[TASK 1]: Report each line of the entries below that contains the string "value", copying every such line in full. A match must agree in case.

[SUPPLIED TEXT]:
>>>>

But the Natchez Trace is a national park, so the commercial venues are down the next off ramp in smalltown America with its bib-and-brace yokels spinning yarns outside the barber shop, Dodge and Chevy pick-up trucks lining the town square and iconic diners serving grits, pulled pork and okra washed down with a Southern Pecan Nut Brown Ale. Although that’s not possible in every small town in smalltown America. After prohibition was repealed in the 1930s, counties were allowed to decide their own liquor laws. Some, such as Bourbon County, remain dry whereas Christian County is “wet”. Others are various degrees of moist – for example, you can have a drink with your meal but you can’t take away alcohol. As is so often the case with alcohol, we have strayed from the path. In this case, the path is the Trace.
This 710km of velvety smooth asphalt with manicured grass shoulders is no modern marvel but one of the oldest highways in the US. Parkway ranger Amy Genke says the road goes back about 10,000 years to the Chickasaw Indians. They used the mighty Mississippi River to take crops south to the delta for trade. However, they found it too difficult to paddle back up the river, so they forged a pathway through the forests. “It took about 30 days to walk the Trace, which is French for animal track,” Genke says.
From 1700 to 1800, about 10,000 white folk a year would retrace the Chickasaw footsteps. However, the introduction of steam boats meant traders could now return to the north on the river, so the pathway became neglected. In the 1930s it was a simple dirt road but in 1938 it was declared a national park and was gradually restored over the years until it was made asphalt all the way in 2005. Today, it is a pristine ribbon of roads with faultless forest and farmland scenery that gives away no clues of the modern world just metres beyond that rustic wall of pine trees.
Here is a sanctuary where your heart can blend in with the cadence of a throbbing Harley V-twin and your 21st century travails can melt away – until your iPhone beeps a message from the world outside this bubble. Signs at all the entrances lay down the rules that keep this road in its idyllic state. “No Commercial Vehicle” means vans, trucks, buses, even cars with business signs on the side. Some motorists use the Trace on their daily commute, but the vigilant park rangers and heavily armed patrolmen are quick to pounce on anyone transgressing the rules. That keeps the traffic – even during peak hours – down to a scant few. In fact, it is one of the few roads in the world where the motorcycles outnumber the cars. However, be aware that lycra-clad cyclists are starting to fancy this flawless stretch of tar.

<<<<

[TASK 2]: Set down the stretch of the Natchez Trace passage above from "But the Natchez" through "is the Trace.", copied word for word.

[Stored dataset items]
>>>>

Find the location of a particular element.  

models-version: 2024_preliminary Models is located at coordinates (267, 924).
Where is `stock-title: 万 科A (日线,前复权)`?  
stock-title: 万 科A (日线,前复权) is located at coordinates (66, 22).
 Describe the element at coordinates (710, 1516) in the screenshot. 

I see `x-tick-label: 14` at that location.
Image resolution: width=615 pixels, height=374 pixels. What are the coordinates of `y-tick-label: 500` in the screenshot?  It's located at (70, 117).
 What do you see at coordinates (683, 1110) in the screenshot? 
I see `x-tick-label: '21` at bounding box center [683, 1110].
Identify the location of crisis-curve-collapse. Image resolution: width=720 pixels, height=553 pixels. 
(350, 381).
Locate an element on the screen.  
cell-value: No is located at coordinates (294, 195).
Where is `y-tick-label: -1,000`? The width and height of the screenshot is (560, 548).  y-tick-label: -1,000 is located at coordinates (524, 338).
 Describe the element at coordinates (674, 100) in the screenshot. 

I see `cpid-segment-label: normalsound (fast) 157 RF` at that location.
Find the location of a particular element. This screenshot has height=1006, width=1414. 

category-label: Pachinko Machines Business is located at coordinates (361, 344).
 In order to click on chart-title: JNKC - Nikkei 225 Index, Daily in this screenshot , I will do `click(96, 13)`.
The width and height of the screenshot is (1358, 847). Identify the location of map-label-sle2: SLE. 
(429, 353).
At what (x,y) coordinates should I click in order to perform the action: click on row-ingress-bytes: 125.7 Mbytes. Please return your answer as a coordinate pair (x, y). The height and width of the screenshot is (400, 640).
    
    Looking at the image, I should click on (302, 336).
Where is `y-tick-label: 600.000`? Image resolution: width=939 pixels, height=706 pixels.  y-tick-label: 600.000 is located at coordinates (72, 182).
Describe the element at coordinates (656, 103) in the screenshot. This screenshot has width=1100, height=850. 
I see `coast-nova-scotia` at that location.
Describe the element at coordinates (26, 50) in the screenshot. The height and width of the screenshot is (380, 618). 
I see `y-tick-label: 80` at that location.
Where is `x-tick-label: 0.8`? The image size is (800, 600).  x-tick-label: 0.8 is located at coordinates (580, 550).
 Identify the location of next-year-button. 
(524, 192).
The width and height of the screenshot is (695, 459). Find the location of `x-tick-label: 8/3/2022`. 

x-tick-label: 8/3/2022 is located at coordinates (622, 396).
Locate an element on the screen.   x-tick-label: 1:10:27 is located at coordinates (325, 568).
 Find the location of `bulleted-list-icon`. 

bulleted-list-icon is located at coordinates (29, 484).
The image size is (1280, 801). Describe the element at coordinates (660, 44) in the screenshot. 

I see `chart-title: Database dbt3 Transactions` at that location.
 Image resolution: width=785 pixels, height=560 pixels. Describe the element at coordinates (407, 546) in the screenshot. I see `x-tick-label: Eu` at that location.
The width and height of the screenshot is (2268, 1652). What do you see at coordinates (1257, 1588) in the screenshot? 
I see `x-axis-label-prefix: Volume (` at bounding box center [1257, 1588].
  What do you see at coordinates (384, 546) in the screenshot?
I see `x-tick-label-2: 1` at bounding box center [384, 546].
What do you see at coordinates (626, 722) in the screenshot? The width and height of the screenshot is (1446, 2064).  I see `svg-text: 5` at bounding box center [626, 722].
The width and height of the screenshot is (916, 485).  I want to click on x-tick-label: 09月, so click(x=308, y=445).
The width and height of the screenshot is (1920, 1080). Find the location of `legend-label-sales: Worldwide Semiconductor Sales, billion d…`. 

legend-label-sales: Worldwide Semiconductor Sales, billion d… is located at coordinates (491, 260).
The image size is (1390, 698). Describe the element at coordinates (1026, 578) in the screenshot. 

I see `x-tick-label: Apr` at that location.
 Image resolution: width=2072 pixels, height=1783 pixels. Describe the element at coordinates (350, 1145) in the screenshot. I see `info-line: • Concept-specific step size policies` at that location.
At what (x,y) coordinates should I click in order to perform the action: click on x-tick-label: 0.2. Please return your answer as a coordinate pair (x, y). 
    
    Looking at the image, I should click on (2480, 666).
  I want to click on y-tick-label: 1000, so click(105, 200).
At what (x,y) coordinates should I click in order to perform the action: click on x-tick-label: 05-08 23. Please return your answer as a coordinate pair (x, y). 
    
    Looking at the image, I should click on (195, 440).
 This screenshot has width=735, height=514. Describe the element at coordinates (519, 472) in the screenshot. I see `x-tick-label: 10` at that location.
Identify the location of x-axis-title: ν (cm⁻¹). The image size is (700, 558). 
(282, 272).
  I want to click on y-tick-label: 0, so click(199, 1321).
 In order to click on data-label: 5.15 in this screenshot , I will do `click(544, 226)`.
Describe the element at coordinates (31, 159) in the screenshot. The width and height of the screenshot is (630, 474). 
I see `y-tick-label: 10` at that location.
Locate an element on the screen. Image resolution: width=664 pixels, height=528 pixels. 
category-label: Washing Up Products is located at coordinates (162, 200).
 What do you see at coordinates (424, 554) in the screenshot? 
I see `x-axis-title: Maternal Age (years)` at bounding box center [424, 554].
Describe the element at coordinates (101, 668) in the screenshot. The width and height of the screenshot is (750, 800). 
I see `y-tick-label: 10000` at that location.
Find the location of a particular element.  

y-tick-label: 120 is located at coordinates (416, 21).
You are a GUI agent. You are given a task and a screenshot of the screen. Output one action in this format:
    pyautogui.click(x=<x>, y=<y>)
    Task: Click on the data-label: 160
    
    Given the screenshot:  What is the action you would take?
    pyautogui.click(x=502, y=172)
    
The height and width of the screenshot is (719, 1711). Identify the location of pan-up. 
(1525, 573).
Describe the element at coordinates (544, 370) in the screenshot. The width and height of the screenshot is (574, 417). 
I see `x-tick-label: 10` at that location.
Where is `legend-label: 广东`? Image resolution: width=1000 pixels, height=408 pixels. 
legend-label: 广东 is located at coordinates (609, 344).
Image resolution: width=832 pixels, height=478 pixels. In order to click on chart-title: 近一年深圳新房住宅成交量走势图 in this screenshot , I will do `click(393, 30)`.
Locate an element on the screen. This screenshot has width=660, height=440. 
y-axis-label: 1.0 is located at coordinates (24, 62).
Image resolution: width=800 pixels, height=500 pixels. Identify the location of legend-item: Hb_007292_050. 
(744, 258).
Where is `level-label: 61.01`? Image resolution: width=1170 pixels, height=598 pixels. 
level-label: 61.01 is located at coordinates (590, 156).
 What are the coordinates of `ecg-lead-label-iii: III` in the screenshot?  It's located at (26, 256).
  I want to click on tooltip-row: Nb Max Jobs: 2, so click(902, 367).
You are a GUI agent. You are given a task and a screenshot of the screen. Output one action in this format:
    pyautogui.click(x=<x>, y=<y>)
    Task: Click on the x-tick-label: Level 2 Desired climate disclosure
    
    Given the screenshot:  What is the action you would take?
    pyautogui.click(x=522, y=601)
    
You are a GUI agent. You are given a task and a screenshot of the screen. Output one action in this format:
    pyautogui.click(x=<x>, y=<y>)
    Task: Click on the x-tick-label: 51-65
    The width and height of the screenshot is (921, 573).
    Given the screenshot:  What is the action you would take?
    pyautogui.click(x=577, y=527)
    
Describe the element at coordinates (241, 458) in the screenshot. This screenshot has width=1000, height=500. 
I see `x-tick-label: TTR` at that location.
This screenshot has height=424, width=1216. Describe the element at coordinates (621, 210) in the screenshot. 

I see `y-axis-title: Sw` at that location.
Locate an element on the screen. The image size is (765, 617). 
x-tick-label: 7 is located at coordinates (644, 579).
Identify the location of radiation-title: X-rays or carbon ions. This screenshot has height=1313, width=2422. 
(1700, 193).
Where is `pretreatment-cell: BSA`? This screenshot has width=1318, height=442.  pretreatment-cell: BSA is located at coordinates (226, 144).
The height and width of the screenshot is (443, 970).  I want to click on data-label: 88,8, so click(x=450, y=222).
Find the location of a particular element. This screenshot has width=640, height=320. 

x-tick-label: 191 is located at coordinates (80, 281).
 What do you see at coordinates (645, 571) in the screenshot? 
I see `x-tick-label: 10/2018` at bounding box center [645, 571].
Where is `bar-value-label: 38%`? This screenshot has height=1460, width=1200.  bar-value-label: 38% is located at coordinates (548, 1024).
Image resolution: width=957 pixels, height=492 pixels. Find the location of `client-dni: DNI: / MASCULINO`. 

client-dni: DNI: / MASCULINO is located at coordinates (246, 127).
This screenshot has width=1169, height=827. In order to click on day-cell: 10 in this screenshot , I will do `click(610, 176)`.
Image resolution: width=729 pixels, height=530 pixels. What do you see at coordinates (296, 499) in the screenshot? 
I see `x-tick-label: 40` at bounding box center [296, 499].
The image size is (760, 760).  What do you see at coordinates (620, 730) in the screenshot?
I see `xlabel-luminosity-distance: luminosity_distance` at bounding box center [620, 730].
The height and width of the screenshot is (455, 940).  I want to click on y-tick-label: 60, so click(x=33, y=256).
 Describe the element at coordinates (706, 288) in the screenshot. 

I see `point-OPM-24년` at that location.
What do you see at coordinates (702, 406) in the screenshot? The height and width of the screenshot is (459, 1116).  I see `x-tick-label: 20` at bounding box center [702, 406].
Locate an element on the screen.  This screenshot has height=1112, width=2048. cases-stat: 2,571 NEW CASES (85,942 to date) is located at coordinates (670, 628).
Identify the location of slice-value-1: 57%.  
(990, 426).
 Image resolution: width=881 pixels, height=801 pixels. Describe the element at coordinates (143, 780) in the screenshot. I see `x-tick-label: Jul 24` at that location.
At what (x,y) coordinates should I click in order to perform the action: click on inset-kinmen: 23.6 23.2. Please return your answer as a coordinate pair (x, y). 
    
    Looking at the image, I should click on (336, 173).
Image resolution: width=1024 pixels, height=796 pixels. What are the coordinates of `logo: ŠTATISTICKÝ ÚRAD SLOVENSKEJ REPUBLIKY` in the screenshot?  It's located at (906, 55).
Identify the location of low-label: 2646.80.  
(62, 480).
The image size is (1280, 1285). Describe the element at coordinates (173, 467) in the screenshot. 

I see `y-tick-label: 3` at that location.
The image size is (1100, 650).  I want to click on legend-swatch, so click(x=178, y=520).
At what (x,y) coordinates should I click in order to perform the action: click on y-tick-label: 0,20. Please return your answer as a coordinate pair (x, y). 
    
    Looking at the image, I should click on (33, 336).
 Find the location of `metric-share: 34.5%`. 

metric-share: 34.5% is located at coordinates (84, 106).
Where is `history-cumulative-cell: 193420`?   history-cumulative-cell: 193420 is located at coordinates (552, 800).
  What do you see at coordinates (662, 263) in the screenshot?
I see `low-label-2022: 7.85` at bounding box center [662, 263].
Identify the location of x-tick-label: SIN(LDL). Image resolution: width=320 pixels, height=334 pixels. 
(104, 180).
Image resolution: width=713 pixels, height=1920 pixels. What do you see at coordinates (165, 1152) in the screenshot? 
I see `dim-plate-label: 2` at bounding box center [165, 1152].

<<<<

[EXPECTED ANSWER 1]:
cell-value: No is located at coordinates (294, 195).
Where is `bar-value-label: 38%`? This screenshot has height=1460, width=1200.  bar-value-label: 38% is located at coordinates (548, 1024).
Identify the location of slice-value-1: 57%.  

[EXPECTED ANSWER 2]:
But the Natchez Trace is a national park, so the commercial venues are down the next off ramp in smalltown America with its bib-and-brace yokels spinning yarns outside the barber shop, Dodge and Chevy pick-up trucks lining the town square and iconic diners serving grits, pulled pork and okra washed down with a Southern Pecan Nut Brown Ale. Although that’s not possible in every small town in smalltown America. After prohibition was repealed in the 1930s, counties were allowed to decide their own liquor laws. Some, such as Bourbon County, remain dry whereas Christian County is “wet”. Others are various degrees of moist – for example, you can have a drink with your meal but you can’t take away alcohol. As is so often the case with alcohol, we have strayed from the path. In this case, the path is the Trace.